For the first time I feel like I have a boss - someone tells me how to do everything. I could lose a multimillion dollar account if I repair a vehicle the way I think it should be repaired. Every available method must be exhausted to cut costs to a bare minimum for the insurance company, but how does my company benefit? Where is my share of the profit?

To accommodate the insurance companies, shop owners throw away dollars to save pennies. I need to do at least three LKQ part searches, check for aftermarket parts usage, and then document and photograph everything, I answer three or four e-mails explaining why we needed to do everything to some person looking at a photograph, who knows little or nothing about the actual repair process. All this extra work ends up making money for someone else!

Take a look at guaranteed cycle time. There is no reward for delivering a vehicle ahead of time, but I'm penalized if it's late. I'm still able to repair 90% of vehicles faster than the insurance companies can process the payment, making me feel more like an employee than a business owner - being unable to reap the profits for all of this extra labor. I'm kept so busy saving the insurance company money that I have little time left to check and see if I'm making any. It hasn't always been this way, but it keeps getting worse.

Matter of survival

How can a business survive if it's concerned for someone else's bottom line above its own? How many employees would work for me if payday came and I told them I didn't like their performance the previous week so I cut their paychecks. My boss - the insurance company - does this to me all of the time, and then tells me how lucky I am to have a job.
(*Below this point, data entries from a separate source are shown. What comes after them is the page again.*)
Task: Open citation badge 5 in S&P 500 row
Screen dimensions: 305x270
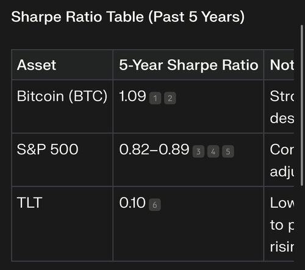Action: pos(228,151)
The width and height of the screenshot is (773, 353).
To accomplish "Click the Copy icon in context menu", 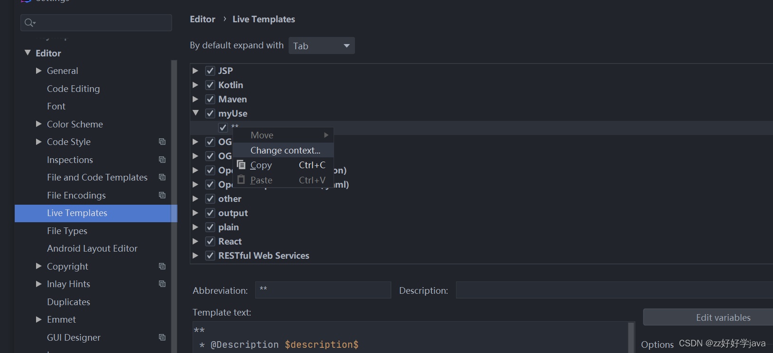I will click(x=242, y=165).
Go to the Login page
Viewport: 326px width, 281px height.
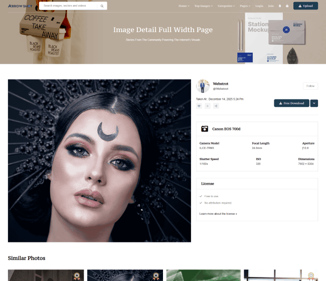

The insurance's company's profit is in direct conflict to mine. If I make more money, they make less. We are not and never can be partners; it's a conflict of interest, it always will be. We aren't even in the same industry. They sell policies, we repair cars. We can work together as professionals but we are far from teammates.

Repair shops have become mini-claim centers, assuming administrative costs while the insurance companies substantially reduce their costs. We are helping them make larger profits, while our profits go from bad to worse. The insurance companies have trained us to process their claims. We can end up working harder at saving them money than we do at earning money for ourselves. I have yet to meet an independent adjuster that processes claims for free.

Who should pay for processing claims?

Shouldn't the insurance company pay us a fee for processing their claims? We follow all of their guidelines and do everything they ask. Why do we do so much for free? Because the insurance companies have become our bosses, and we are afraid of losing our jobs!

After we do all of their claims processing for free, they act like we are the lucky ones. They have eliminated their staff while we have increased ours. They are closing claims offices because it saves them big money. They are making more profits because the DRP programs work well for them. We need to remember back when the discounts and concessions were minimal. This system started out fine but now it has become one-sided. The pressure is constantly on to see how far shop owners will allow the insurance companies to push us.